# Directions
[1] In the passage on food and cookbooks, in what year did Wimmer begin?
[2] Restate word for word the part of the passage on food and cookbooks that opens with the words "Wimmer Background Wimmer" and closes with "A Community Cookbook?".
[3] Supply the next part of the passage on food and cookbooks, picking up right after its last line.

# Exercise passage
April 25-27: "Eating as a Moral Act: Ethics and Power rom Agrarianism to Consumerism," a symposium organized by the Office of Sustainability Programs of the University of New Hampshire, will explore the connections among eating, ethics, and the ability of citizens and communities to shape a sustainable food system through their food choices. For registration information: www.sustainableunh.unh.edu/fas/eating_moral_act.html; El Farrell, email@example.com; (603) 862-5040.
Wimmer Background Wimmer began in 1946 and has become a leader in the field of self-publishing. Built on a foundation of community cookbooks, Wimmer has helped thousands of nonprofit organizations, individuals, and corporations capture favorite recipes, stories, and memories in one of the most authentically American book forms. The fund raiser cookbook would not be the success it is today without the innovation and vision of Wimmer Cookbooks' employees and publishers.
Why Do A Community Cookbook?

# Dataset extract
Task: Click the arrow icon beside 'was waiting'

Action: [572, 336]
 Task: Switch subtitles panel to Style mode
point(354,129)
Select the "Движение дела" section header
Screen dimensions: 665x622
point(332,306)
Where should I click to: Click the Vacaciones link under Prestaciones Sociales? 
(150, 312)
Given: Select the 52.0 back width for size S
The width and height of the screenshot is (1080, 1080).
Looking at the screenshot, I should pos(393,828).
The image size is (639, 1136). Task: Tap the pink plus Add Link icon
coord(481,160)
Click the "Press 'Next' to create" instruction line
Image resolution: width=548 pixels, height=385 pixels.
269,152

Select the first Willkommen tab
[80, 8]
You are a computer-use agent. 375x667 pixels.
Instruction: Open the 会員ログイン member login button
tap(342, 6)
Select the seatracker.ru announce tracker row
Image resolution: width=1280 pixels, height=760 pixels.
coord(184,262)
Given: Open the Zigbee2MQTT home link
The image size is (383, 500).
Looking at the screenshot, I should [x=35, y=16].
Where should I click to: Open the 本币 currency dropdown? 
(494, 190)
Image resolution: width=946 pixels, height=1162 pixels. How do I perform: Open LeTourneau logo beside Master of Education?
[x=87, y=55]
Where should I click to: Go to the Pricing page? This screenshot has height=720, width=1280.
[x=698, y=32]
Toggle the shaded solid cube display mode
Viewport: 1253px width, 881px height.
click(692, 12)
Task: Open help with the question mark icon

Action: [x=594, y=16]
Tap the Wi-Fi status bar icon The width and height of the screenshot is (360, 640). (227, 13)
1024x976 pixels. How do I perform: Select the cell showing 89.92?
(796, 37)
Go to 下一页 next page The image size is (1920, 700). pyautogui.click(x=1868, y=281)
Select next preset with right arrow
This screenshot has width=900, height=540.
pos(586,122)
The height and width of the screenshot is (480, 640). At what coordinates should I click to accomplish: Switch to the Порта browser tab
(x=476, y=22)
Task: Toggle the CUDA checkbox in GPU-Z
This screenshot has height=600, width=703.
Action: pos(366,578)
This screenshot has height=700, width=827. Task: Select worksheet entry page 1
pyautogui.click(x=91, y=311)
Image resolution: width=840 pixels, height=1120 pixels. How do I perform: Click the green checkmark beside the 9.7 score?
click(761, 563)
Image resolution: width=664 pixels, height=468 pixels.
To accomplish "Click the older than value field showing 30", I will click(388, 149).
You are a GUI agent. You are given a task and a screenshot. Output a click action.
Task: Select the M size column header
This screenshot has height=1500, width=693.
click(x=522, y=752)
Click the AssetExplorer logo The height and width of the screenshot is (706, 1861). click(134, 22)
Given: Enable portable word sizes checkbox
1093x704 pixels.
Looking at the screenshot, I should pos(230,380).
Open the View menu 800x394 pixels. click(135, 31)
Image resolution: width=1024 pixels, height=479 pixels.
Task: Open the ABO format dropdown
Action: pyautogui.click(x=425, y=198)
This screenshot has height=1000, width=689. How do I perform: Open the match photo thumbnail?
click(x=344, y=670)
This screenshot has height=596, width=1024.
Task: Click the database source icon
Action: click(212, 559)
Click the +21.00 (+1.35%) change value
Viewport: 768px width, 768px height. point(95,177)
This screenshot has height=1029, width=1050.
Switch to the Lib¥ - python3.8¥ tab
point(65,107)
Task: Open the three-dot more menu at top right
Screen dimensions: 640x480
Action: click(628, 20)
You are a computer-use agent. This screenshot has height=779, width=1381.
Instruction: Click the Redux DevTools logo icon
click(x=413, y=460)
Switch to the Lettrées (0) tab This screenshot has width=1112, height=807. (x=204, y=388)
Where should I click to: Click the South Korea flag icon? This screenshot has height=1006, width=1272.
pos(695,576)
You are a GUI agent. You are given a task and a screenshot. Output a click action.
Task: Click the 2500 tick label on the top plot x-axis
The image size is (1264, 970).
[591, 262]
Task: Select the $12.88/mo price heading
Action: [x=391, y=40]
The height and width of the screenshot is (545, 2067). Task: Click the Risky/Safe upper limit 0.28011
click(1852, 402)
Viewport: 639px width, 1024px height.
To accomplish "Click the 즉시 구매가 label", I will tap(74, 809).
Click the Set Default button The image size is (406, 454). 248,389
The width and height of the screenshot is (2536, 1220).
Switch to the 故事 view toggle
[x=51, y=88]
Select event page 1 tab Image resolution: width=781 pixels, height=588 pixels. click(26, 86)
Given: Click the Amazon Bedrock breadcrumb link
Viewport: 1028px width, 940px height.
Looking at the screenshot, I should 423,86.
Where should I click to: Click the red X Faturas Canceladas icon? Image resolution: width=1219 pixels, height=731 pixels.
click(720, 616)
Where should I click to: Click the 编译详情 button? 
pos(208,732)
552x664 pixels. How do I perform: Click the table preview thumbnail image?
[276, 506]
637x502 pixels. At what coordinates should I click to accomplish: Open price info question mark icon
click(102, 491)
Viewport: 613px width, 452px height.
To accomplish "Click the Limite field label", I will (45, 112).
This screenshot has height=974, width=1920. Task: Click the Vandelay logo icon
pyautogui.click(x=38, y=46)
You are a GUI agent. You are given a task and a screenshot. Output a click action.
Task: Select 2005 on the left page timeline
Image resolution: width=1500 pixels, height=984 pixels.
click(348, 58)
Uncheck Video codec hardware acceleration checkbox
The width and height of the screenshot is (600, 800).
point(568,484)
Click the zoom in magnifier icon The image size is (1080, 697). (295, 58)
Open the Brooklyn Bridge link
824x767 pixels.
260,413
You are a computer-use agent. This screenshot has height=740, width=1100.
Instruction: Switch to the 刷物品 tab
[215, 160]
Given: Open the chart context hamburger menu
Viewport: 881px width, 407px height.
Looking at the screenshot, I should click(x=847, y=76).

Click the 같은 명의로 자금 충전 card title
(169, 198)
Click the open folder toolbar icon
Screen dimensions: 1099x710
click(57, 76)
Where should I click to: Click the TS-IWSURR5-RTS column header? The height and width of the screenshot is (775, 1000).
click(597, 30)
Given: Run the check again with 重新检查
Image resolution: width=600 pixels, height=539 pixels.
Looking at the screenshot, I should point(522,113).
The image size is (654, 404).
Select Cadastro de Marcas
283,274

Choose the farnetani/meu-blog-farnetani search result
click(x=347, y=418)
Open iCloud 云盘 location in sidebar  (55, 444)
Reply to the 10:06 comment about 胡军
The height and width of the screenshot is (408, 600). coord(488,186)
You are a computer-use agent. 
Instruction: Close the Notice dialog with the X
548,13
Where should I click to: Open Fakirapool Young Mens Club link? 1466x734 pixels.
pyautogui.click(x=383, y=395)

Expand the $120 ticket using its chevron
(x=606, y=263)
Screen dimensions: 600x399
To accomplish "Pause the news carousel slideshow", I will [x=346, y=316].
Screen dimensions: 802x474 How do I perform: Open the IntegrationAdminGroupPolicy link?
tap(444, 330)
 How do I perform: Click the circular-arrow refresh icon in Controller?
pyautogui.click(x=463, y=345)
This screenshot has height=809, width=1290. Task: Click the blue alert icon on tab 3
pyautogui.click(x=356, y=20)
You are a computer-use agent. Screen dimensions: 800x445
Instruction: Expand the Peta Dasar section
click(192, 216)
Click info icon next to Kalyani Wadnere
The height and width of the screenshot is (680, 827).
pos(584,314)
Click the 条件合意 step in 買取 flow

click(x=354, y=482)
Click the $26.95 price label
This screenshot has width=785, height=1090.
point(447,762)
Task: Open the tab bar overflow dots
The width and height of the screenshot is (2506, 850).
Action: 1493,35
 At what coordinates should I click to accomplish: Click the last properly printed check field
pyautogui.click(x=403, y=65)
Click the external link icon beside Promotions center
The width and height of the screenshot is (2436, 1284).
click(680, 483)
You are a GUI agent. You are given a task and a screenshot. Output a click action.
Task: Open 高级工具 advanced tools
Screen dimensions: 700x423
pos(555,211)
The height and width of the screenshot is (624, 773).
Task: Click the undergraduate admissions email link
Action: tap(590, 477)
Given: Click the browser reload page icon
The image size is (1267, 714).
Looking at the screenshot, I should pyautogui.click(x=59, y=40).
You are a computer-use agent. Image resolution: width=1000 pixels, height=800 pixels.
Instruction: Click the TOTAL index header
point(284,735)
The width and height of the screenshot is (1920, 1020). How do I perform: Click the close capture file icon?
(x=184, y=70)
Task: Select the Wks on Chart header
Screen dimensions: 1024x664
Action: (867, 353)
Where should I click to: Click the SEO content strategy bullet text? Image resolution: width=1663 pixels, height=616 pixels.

# Results for the exercise
[1] 1946

[2]
Wimmer Background Wimmer began in 1946 and has become a leader in the field of self-publishing. Built on a foundation of community cookbooks, Wimmer has helped thousands of nonprofit organizations, individuals, and corporations capture favorite recipes, stories, and memories in one of the most authentically American book forms. The fund raiser cookbook would not be the success it is today without the innovation and vision of Wimmer Cookbooks' employees and publishers.
Why Do A Community Cookbook?

[3]
Past The earliest community cookbooks began during the Civil War as fund raisers for medical units on both sides of the conflict. They were small and simple but it didn't take long for women to see they could adapt this form of book and use it for fund raising for other purposes. The size and complexity of these books grew quickly with illustrations, household hints, government facts, and domestic guidelines for manners, axioms, prayers, etc.
Present Cookbooks in general have evolved into a cultural icon all their own, and community cookbooks are no exception. They are now as sophisticated as any trade published book. Artfully designed, with sidebars explaining food technique tips or sharing stories related to the theme of the book, they are considerably more than a list of ingredients and instructions. With the explosion of television cooking shows and culinary personalities, Americans continue to beat records annually in buying cookbooks. Nonprofits now employ sophisticated marketing techniques: sponsorship from corporate entities, promoting to cooking stores such as Sur La Table, and distribution in major book chains. End users are grateful to have such a nice token in exchange for making a contribution to a worthy cause.
Market sectors include (but are not limited to): Junior Leagues/women's groups; schools; religious organizations; philanthropic groups (museums, symphonies, etc); hospitals and health nonprofits (raising funds for the cure of a disease); any group trying to raise money or tell its story through food.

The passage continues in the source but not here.